This morning in Brussels, our central government published its proposals in the form of a white paper on "the Integration of EU Mortgage Credit Market". This is Charlie McCreevy, the EU's internal markets commissioner's brain child and follows on series of initiatives based on its "Communication on a Single Market for 21st Century Europe," which was published in November of this year.
The thrust of this White Paper – as the title would imply - is to set out a programme for establishing an EU-wide market in domestic mortgages, breaking the grip of national providers by promoting "cross-border" mortgages.
This is yet another step in the slow process of economic integration which was started with the Treaty of Rome and is integral to the whole process of political integration achieved through economic means.
Thus, while this initiative is couched in terms of improving the efficiency and the competitiveness of mortgage markets, "to the benefit of consumers, mortgage lenders and investors alike", it is wholly political in intent, the primary aim being to bind member states (and their "citizens") more fully into the European project.
No such subtleties, of course, tarnish the pristine record of the BBC for being a cheerleader of the "project" as it breathlessly announces that the EU is to bid "to open home loan market", retailing wholesale the central government's claim that plan "may lead to large savings for home buyers".
The BBC then goes on airily to inform us that, "the more integrated market would be likely to be run on a voluntary basis in the 27-nation bloc" and it is in this context that a commentary by the Financial Times is especially interesting.
According to this paper, the "voluntary" aspect is only skin deep. Owing to the complexities of the market and the difficulties in forcing the system into rapid integration, our government is taking the longer view. It is thus leaning on member states to adopt certain preliminary measures into their own national rules, but all against a threat to legislate if they do not implement those measures.

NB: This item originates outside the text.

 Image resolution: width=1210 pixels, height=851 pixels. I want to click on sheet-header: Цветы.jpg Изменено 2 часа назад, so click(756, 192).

Thus, we are told by the Finanical Times that, in Brussels, "EU diplomats" are suggesting that Mr McCreevy's announcement today was "designed to give member states a last chance to find nonregulatory solutions".
This mechanism, of course, we have met before, most notably in May 2004 in the context of introducing random breath tests to detect drink-drivers. Opposed then by the Home Office, we had Ad Hellemons, president of Tispol, the European Traffic Police Network, telling BBC Radio Live Five that, "The European Commission has made it clear that they expect this recommendation to be followed. If not they will try to make it a directive".
Sure enough, with enough of a time lapse to allow memories to fade, this December (i.e., more than three years later) we got news that Whitehall intended to introduce random breath tests, something which it had previously opposed.
This time though, the government has got its surrender in first. Although the current measure has been strongly opposed by lenders in the UK - the Council of Mortgage Lenders, which represents about 98 per cent of the UK's residential mortgage lending industry, saying it did not want to see a second tier of EU rules that simply duplicated national regulations and required more paperwork – last year Whitehall welcomed McCreevy's long-anticipated initiative.
That is the way our state government in Whitehall so often works these days, adding a complexity and subtlety to our new system of government which completely passes by the bulk of the MSM – and indeed the political classes.
In the fullness of time, Whitehall will announce measures to "ease up" the mortgage market, apparently unrelated to today's announcement, which will be reported by the media (or not at all, as the mood takes it) – without any reference to the EU dimension. We will have adopted such measures entirely voluntarily and they will be lauded as a "British" initiative.
The final indignity though is the timetable. The White Paper sets out a work programme which stretches up to 2010 before our Brussels government takes its next major step. By any reckoning, we will then have a Conservative administration and, no doubt, it will pick up the threads seamlessly, continuing the work of its predecessor.
Then, it is anticipated that the "euro-mortgages" will not be widely available until 2015 – the administration after next – in pursuit of which Brussels will almost certainly have framed legislation.
Thus, in eight or more years hence, the UK mortgage market will be undergoing a fundamental transformation which, for better or worse – and most likely worse – which will touch nearly every householder in the land. It will have been implemented entirely independently of the British electoral cycle, without having ever having appeared in any of the party's manifestos – thus lacking any semblance of a democratic mandate - and without ever having been voted upon by MPs or their Lordships.
That is indeed how our system of government now works.